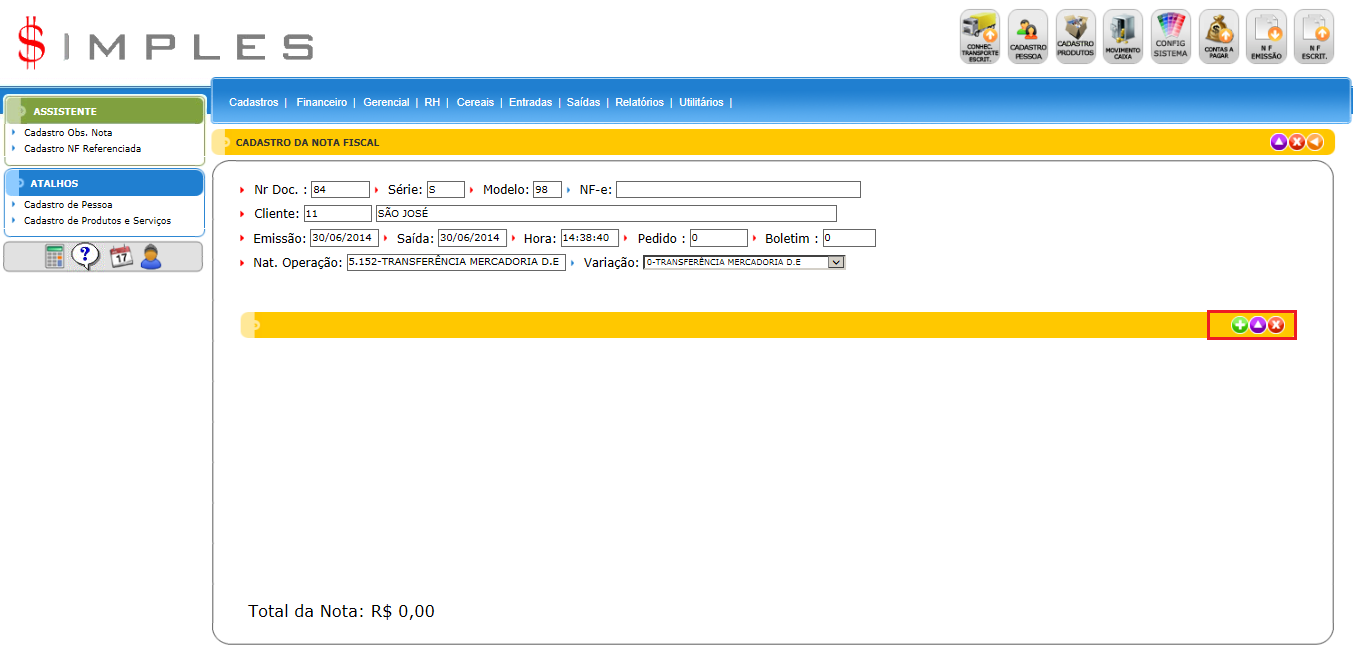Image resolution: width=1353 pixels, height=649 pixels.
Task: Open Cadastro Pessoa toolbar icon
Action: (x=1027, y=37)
...
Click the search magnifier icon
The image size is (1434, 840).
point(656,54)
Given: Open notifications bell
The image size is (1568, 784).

INSTRUCTIONS TO FOLLOW | Out of the listing above, reproduce exactly the lines from the one with "Given: Open notifications bell" up to and including the one with "The image size is (1568, 784).".

RESULT |
Given: Open notifications bell
The image size is (1568, 784).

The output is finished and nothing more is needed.